**Required action**
Copy out the data that follows exactly, leaving out no line.

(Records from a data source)
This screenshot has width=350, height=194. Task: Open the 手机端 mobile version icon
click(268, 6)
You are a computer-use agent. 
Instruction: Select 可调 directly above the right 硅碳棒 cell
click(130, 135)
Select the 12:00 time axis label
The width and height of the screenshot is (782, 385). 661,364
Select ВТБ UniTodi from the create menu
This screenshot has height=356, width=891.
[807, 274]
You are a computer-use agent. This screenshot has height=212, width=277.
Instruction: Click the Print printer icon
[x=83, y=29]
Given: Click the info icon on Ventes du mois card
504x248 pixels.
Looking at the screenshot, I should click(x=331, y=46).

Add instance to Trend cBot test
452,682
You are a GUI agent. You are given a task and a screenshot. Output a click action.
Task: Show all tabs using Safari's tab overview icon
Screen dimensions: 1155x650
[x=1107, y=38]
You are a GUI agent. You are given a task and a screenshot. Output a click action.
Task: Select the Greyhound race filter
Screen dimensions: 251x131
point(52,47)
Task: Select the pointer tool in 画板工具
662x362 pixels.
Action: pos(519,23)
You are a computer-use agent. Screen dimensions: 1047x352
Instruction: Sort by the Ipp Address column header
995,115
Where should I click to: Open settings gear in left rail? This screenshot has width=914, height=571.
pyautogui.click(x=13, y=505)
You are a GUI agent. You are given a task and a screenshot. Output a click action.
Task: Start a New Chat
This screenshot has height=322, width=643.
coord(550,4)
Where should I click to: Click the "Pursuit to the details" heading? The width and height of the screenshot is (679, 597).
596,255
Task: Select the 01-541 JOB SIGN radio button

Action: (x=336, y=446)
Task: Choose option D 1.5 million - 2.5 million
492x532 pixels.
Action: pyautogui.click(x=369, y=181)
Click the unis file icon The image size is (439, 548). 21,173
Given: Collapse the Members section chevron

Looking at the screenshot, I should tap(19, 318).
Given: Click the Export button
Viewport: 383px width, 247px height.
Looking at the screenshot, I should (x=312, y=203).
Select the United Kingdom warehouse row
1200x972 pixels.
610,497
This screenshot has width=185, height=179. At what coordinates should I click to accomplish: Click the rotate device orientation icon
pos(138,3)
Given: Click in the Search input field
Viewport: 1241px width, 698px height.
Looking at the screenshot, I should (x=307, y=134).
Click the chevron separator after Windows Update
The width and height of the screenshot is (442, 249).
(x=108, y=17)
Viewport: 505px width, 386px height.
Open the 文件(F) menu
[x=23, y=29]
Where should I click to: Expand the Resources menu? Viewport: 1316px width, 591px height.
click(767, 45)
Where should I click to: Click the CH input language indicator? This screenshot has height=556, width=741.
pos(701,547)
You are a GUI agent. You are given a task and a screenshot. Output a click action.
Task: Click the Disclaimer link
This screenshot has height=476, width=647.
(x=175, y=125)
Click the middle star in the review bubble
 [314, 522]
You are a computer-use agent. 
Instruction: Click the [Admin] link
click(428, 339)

**Solution to the exercise**
This screenshot has width=350, height=194. Task: Open the 手机端 mobile version icon
click(268, 6)
You are a computer-use agent. 
Instruction: Select 可调 directly above the right 硅碳棒 cell
click(130, 135)
Select the 12:00 time axis label
The width and height of the screenshot is (782, 385). 661,364
Select ВТБ UniTodi from the create menu
This screenshot has height=356, width=891.
[807, 274]
You are a computer-use agent. This screenshot has height=212, width=277.
Instruction: Click the Print printer icon
[x=83, y=29]
Given: Click the info icon on Ventes du mois card
504x248 pixels.
Looking at the screenshot, I should click(x=331, y=46).

Add instance to Trend cBot test
452,682
You are a GUI agent. You are given a task and a screenshot. Output a click action.
Task: Show all tabs using Safari's tab overview icon
Screen dimensions: 1155x650
[x=1107, y=38]
You are a GUI agent. You are given a task and a screenshot. Output a click action.
Task: Select the Greyhound race filter
Screen dimensions: 251x131
point(52,47)
Task: Select the pointer tool in 画板工具
662x362 pixels.
Action: pos(519,23)
You are a computer-use agent. Screen dimensions: 1047x352
Instruction: Sort by the Ipp Address column header
995,115
Where should I click to: Open settings gear in left rail? This screenshot has width=914, height=571.
pyautogui.click(x=13, y=505)
You are a GUI agent. You are given a task and a screenshot. Output a click action.
Task: Start a New Chat
This screenshot has height=322, width=643.
coord(550,4)
Where should I click to: Click the "Pursuit to the details" heading? The width and height of the screenshot is (679, 597).
596,255
Task: Select the 01-541 JOB SIGN radio button

Action: (x=336, y=446)
Task: Choose option D 1.5 million - 2.5 million
492x532 pixels.
Action: pyautogui.click(x=369, y=181)
Click the unis file icon The image size is (439, 548). 21,173
Given: Collapse the Members section chevron

Looking at the screenshot, I should tap(19, 318).
Given: Click the Export button
Viewport: 383px width, 247px height.
Looking at the screenshot, I should (x=312, y=203).
Select the United Kingdom warehouse row
1200x972 pixels.
610,497
This screenshot has width=185, height=179. At what coordinates should I click to accomplish: Click the rotate device orientation icon
pos(138,3)
Given: Click in the Search input field
Viewport: 1241px width, 698px height.
Looking at the screenshot, I should (x=307, y=134).
Click the chevron separator after Windows Update
The width and height of the screenshot is (442, 249).
(x=108, y=17)
Viewport: 505px width, 386px height.
Open the 文件(F) menu
[x=23, y=29]
Where should I click to: Expand the Resources menu? Viewport: 1316px width, 591px height.
click(767, 45)
Where should I click to: Click the CH input language indicator? This screenshot has height=556, width=741.
pos(701,547)
You are a GUI agent. You are given a task and a screenshot. Output a click action.
Task: Click the Disclaimer link
This screenshot has height=476, width=647.
(x=175, y=125)
Click the middle star in the review bubble
 [314, 522]
You are a computer-use agent. 
Instruction: Click the [Admin] link
click(428, 339)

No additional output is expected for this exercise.